> _Goal of the exercise_:
Could you copy every record below exactly as it stands?

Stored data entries
• • • • • • •

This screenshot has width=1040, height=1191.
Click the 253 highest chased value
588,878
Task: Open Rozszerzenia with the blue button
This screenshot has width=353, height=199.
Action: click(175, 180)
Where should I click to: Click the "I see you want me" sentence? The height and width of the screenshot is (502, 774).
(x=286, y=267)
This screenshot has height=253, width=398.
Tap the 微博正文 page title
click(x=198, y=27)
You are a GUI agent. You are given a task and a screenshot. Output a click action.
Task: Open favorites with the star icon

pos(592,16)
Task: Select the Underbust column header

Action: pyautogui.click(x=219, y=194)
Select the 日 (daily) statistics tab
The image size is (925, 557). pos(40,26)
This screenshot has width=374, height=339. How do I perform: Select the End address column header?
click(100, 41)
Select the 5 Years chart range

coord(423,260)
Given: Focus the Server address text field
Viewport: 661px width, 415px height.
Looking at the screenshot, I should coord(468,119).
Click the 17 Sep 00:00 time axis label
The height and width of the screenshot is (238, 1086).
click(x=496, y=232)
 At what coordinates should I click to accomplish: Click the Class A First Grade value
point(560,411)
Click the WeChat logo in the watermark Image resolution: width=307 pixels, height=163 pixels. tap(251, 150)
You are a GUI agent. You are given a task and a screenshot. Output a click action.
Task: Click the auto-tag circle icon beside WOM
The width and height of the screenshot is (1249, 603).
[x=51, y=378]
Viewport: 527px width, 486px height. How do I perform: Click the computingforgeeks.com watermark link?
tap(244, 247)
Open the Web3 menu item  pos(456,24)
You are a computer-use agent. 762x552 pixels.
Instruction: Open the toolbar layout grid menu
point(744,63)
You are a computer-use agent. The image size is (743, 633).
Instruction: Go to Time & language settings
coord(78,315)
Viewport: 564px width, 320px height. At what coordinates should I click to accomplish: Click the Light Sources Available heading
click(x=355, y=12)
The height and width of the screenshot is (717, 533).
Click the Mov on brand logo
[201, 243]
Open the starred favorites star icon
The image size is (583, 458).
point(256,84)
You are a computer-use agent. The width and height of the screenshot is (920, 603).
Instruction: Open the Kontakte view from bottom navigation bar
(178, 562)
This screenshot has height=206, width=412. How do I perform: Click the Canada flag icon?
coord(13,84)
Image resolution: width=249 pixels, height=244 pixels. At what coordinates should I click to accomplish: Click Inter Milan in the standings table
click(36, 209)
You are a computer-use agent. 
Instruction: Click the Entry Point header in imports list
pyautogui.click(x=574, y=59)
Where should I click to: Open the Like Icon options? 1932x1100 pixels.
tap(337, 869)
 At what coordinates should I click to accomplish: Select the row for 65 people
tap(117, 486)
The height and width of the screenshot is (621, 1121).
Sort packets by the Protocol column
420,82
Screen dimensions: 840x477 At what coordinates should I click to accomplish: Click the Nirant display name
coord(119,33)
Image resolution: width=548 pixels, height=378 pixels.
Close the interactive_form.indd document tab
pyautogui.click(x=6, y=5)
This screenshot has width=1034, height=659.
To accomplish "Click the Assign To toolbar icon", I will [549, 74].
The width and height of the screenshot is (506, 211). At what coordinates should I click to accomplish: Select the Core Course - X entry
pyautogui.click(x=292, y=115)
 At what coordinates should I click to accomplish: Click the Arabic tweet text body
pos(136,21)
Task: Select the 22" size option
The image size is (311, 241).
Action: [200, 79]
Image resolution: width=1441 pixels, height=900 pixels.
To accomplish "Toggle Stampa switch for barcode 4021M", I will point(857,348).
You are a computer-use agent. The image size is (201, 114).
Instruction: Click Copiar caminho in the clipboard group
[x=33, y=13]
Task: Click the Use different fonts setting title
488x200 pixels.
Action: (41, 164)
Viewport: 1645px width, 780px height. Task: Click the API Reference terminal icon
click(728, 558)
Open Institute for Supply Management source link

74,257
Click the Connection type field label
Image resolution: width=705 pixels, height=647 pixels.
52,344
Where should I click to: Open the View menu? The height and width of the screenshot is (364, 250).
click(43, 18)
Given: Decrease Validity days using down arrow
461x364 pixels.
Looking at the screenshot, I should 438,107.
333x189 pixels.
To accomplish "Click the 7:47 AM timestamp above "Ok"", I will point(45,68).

• • • • • • •

> _Result for this task_:
This screenshot has width=1040, height=1191.
Click the 253 highest chased value
588,878
Task: Open Rozszerzenia with the blue button
This screenshot has width=353, height=199.
Action: click(175, 180)
Where should I click to: Click the "I see you want me" sentence? The height and width of the screenshot is (502, 774).
(x=286, y=267)
This screenshot has height=253, width=398.
Tap the 微博正文 page title
click(x=198, y=27)
You are a GUI agent. You are given a task and a screenshot. Output a click action.
Task: Open favorites with the star icon

pos(592,16)
Task: Select the Underbust column header

Action: pyautogui.click(x=219, y=194)
Select the 日 (daily) statistics tab
The image size is (925, 557). pos(40,26)
This screenshot has width=374, height=339. How do I perform: Select the End address column header?
click(100, 41)
Select the 5 Years chart range

coord(423,260)
Given: Focus the Server address text field
Viewport: 661px width, 415px height.
Looking at the screenshot, I should coord(468,119).
Click the 17 Sep 00:00 time axis label
The height and width of the screenshot is (238, 1086).
click(x=496, y=232)
 At what coordinates should I click to accomplish: Click the Class A First Grade value
point(560,411)
Click the WeChat logo in the watermark Image resolution: width=307 pixels, height=163 pixels. tap(251, 150)
You are a GUI agent. You are given a task and a screenshot. Output a click action.
Task: Click the auto-tag circle icon beside WOM
The width and height of the screenshot is (1249, 603).
[x=51, y=378]
Viewport: 527px width, 486px height. How do I perform: Click the computingforgeeks.com watermark link?
tap(244, 247)
Open the Web3 menu item  pos(456,24)
You are a computer-use agent. 762x552 pixels.
Instruction: Open the toolbar layout grid menu
point(744,63)
You are a computer-use agent. The image size is (743, 633).
Instruction: Go to Time & language settings
coord(78,315)
Viewport: 564px width, 320px height. At what coordinates should I click to accomplish: Click the Light Sources Available heading
click(x=355, y=12)
The height and width of the screenshot is (717, 533).
Click the Mov on brand logo
[201, 243]
Open the starred favorites star icon
The image size is (583, 458).
point(256,84)
You are a computer-use agent. The width and height of the screenshot is (920, 603).
Instruction: Open the Kontakte view from bottom navigation bar
(178, 562)
This screenshot has height=206, width=412. How do I perform: Click the Canada flag icon?
coord(13,84)
Image resolution: width=249 pixels, height=244 pixels. At what coordinates should I click to accomplish: Click Inter Milan in the standings table
click(36, 209)
You are a computer-use agent. 
Instruction: Click the Entry Point header in imports list
pyautogui.click(x=574, y=59)
Where should I click to: Open the Like Icon options? 1932x1100 pixels.
tap(337, 869)
 At what coordinates should I click to accomplish: Select the row for 65 people
tap(117, 486)
The height and width of the screenshot is (621, 1121).
Sort packets by the Protocol column
420,82
Screen dimensions: 840x477 At what coordinates should I click to accomplish: Click the Nirant display name
coord(119,33)
Image resolution: width=548 pixels, height=378 pixels.
Close the interactive_form.indd document tab
pyautogui.click(x=6, y=5)
This screenshot has width=1034, height=659.
To accomplish "Click the Assign To toolbar icon", I will [549, 74].
The width and height of the screenshot is (506, 211). At what coordinates should I click to accomplish: Select the Core Course - X entry
pyautogui.click(x=292, y=115)
 At what coordinates should I click to accomplish: Click the Arabic tweet text body
pos(136,21)
Task: Select the 22" size option
The image size is (311, 241).
Action: [200, 79]
Image resolution: width=1441 pixels, height=900 pixels.
To accomplish "Toggle Stampa switch for barcode 4021M", I will point(857,348).
You are a computer-use agent. The image size is (201, 114).
Instruction: Click Copiar caminho in the clipboard group
[x=33, y=13]
Task: Click the Use different fonts setting title
488x200 pixels.
Action: (41, 164)
Viewport: 1645px width, 780px height. Task: Click the API Reference terminal icon
click(728, 558)
Open Institute for Supply Management source link

74,257
Click the Connection type field label
Image resolution: width=705 pixels, height=647 pixels.
52,344
Where should I click to: Open the View menu? The height and width of the screenshot is (364, 250).
click(43, 18)
Given: Decrease Validity days using down arrow
461x364 pixels.
Looking at the screenshot, I should 438,107.
333x189 pixels.
To accomplish "Click the 7:47 AM timestamp above "Ok"", I will point(45,68).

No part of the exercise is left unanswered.